Private Chinese enterprises responded vigorously. Over 1,000 kilometers south of Dalian Changxing Island lies the headquarters of Hengli Group, a polyester producer. Hengli's ascent began in 1994 when an entrepreneurial couple seized the opportunity to acquire a chemical fiber factory. Later, they identified a chance to move up the value chain on Changxing Island: producing purified terephthalic acid (PTA), a white powder used in polyester manufacturing.
In 2010, Hengli Petrochemical (Dalian Changxing Island) Industrial Park was established. After several expansions, it has become one of the world's largest PTA production bases. Meanwhile, China has transformed from a net PTA importer a decade ago to the dominant supplier, accounting for over 60% of global output.
China's support for domestic enterprises extends beyond funding. Companies also gain direct access to specialized scientific expertise. Just a ten-minute drive from Hengli Petrochemical's sprawling facilities sits the Changxing Island campus of the Dalian Institute of Chemical Physics, Chinese Academy of Sciences. Among other research, scientists there focus on designing more efficient PTA production methods.
Should other nations worry about China's dominance in PTA production?

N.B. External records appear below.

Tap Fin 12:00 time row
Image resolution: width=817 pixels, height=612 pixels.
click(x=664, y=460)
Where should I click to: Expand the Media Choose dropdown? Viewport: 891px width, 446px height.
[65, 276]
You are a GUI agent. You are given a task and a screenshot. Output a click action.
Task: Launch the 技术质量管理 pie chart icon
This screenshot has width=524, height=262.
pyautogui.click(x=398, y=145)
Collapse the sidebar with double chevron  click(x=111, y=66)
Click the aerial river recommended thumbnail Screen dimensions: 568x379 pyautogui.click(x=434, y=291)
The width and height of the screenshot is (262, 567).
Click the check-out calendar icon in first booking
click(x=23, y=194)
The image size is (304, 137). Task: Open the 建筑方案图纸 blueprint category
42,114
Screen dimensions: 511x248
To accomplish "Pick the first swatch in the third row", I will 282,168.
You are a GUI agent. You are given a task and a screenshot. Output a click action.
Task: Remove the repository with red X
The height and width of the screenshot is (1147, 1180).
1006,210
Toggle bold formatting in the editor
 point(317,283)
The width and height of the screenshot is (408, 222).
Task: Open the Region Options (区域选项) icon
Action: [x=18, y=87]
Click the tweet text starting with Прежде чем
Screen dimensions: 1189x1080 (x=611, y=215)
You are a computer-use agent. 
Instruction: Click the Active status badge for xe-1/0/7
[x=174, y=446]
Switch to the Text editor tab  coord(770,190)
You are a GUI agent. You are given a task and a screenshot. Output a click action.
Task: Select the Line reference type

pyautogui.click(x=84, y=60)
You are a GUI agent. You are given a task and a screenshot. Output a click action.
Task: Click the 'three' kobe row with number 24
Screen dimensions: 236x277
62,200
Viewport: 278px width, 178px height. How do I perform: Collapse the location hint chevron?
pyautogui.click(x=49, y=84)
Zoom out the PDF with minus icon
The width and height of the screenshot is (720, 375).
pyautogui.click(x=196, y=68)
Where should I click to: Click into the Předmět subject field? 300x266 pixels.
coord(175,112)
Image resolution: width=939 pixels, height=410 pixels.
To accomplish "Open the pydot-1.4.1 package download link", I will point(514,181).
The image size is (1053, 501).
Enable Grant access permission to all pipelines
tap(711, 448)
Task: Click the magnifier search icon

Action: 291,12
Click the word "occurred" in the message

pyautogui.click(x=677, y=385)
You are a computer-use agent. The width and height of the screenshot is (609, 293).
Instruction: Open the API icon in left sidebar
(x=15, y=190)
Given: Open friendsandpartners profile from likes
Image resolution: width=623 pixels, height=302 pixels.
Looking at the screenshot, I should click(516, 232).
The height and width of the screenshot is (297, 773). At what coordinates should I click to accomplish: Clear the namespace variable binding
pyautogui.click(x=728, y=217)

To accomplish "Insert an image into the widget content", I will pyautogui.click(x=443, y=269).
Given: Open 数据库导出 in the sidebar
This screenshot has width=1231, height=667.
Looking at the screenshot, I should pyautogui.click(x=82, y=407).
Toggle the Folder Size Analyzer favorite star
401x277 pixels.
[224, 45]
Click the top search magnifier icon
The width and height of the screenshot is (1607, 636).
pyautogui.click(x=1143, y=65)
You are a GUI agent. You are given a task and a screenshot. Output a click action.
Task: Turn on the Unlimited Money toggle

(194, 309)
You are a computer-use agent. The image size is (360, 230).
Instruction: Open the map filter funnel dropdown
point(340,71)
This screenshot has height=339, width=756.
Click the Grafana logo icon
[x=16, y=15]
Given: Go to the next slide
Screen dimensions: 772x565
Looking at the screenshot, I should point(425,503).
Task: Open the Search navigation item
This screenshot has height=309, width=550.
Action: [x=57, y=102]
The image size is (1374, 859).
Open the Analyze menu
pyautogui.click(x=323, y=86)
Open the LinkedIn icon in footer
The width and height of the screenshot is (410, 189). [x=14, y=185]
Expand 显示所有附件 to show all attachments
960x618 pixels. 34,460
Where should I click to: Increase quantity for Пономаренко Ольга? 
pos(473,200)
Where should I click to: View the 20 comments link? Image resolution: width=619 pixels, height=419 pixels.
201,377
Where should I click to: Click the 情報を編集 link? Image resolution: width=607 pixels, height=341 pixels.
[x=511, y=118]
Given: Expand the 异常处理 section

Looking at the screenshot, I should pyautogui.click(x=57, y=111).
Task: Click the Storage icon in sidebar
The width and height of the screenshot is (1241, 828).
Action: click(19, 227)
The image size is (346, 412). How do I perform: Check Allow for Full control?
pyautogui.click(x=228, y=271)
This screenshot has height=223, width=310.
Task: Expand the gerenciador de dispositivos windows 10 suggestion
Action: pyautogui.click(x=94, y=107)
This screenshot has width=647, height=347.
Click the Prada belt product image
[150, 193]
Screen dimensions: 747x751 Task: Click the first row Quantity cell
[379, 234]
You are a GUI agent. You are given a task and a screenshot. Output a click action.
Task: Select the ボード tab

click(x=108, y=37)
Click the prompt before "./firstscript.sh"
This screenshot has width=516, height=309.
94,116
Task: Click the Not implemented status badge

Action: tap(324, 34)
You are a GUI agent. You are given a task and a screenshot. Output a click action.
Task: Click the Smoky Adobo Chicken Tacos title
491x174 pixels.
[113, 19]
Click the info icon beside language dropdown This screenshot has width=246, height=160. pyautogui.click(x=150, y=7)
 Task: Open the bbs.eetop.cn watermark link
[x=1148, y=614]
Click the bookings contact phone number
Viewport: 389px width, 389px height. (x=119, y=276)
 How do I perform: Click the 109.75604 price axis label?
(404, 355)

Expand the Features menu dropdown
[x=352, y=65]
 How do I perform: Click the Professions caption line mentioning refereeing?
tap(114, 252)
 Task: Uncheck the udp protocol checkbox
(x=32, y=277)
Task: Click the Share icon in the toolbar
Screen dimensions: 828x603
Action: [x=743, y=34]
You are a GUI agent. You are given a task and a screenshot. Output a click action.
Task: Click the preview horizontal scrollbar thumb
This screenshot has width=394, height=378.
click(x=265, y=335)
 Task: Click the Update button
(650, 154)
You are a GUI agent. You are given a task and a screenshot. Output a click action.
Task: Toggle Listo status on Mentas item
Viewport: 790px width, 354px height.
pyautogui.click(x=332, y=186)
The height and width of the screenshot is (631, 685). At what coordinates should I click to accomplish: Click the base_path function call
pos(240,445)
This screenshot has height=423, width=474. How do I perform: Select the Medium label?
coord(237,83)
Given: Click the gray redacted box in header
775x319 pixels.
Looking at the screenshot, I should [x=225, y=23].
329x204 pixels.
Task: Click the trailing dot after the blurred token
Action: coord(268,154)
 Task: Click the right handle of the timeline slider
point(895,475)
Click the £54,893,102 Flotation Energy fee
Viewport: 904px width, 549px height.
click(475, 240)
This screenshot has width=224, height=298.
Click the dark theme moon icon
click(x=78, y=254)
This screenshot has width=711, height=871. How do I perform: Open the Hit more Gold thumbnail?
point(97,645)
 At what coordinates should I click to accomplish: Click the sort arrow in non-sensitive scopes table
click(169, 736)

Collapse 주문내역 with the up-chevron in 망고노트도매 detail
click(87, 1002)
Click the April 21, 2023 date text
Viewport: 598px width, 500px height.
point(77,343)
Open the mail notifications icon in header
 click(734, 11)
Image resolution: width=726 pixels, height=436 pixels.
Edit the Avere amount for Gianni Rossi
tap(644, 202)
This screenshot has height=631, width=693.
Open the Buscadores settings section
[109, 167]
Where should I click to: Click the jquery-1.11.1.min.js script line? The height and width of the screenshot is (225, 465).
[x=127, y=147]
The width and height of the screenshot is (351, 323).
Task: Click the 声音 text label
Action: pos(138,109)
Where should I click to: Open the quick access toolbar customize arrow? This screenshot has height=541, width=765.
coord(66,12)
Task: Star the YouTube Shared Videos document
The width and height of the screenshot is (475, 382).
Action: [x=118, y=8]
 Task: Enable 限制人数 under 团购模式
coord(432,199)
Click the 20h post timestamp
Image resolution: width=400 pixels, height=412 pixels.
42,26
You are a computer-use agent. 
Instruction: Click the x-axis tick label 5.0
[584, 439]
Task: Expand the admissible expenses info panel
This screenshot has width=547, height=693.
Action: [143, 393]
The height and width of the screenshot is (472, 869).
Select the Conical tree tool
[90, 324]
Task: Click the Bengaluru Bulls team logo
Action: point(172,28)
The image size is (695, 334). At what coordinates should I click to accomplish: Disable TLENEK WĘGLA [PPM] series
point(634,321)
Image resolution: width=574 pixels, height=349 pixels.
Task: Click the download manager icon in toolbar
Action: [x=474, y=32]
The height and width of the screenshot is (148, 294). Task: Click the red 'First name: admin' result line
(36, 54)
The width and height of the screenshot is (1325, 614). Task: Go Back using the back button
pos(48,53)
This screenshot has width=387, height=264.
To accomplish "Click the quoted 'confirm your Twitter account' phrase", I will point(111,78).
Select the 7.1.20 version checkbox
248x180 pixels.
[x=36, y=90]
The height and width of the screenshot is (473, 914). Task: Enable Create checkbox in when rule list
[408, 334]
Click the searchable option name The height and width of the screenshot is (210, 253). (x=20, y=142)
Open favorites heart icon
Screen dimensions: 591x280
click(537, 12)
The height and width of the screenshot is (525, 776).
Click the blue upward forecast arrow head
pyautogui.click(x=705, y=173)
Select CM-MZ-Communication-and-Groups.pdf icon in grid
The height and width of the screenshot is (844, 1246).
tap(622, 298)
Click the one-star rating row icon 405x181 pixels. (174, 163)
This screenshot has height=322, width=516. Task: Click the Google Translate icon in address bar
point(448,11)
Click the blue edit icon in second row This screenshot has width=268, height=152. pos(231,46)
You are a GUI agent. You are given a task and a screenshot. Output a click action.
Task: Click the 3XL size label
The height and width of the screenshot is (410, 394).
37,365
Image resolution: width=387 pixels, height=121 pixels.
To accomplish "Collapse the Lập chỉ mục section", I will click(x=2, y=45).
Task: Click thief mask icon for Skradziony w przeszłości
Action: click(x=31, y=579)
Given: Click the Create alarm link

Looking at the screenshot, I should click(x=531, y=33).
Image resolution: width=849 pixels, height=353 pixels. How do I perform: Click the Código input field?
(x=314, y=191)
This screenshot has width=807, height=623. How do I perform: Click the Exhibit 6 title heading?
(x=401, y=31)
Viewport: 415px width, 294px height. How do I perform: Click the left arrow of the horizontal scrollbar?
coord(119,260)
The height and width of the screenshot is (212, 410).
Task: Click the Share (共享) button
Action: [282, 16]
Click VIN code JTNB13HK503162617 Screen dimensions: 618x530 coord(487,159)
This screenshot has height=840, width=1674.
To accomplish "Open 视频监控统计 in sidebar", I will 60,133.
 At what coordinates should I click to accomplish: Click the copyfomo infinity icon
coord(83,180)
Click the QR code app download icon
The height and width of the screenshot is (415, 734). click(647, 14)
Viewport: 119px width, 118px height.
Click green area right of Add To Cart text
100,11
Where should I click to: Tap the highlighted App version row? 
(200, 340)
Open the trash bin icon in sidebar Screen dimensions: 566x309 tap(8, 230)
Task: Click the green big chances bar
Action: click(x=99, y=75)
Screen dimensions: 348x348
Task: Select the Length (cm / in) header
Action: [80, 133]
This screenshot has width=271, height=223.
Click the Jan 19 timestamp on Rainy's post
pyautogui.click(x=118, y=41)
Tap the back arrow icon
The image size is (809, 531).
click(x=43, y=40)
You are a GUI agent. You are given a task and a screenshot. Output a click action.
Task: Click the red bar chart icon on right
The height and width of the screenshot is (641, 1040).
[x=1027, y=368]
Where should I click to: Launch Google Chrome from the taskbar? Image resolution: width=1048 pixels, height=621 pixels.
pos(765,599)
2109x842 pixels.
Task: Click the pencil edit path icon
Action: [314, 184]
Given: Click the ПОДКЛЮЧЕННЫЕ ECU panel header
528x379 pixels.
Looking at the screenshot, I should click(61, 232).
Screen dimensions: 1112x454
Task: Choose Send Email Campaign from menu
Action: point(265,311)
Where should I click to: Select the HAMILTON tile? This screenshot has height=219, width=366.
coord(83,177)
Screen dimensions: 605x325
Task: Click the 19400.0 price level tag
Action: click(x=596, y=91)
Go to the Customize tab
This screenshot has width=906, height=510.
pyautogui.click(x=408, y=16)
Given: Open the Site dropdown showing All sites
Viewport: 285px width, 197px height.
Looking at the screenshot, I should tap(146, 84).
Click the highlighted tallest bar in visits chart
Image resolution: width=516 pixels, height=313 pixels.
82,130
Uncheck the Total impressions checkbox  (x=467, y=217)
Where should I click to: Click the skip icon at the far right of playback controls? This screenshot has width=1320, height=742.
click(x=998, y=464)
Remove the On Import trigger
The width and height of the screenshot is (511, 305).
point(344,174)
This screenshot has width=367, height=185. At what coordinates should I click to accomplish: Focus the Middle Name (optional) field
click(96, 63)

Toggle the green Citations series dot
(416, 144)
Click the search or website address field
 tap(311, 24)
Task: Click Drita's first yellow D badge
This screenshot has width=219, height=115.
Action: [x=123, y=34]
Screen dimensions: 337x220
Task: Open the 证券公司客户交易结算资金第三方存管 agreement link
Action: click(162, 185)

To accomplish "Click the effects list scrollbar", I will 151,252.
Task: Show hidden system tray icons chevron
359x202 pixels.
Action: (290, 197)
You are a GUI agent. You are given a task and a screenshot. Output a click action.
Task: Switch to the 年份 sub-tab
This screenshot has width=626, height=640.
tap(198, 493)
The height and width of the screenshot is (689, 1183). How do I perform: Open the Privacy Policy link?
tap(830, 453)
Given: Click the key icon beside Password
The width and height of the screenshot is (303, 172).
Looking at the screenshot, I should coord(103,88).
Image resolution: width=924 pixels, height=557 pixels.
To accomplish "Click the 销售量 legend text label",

Some argue it’s inconsequential—polyester supply chains aren’t tied to national security, and PTA is a commodity. If needed, other countries could restart their factories. By relying on relatively cheap Chinese PTA, they could redirect investments elsewhere.
Yet this view may be shortsighted. The chemical industry is often called the "mother of industries" because countless products depend on chemical inputs. PTA is just one example; China's dominance spans many more chemical products—and it continues to expand. While officials from Washington to Brussels focus on rare earths, overlooking chemicals could leave them vulnerable.
Meanwhile, Changxing Island marches forward. Catching up with China is already daunting—especially when the target keeps moving.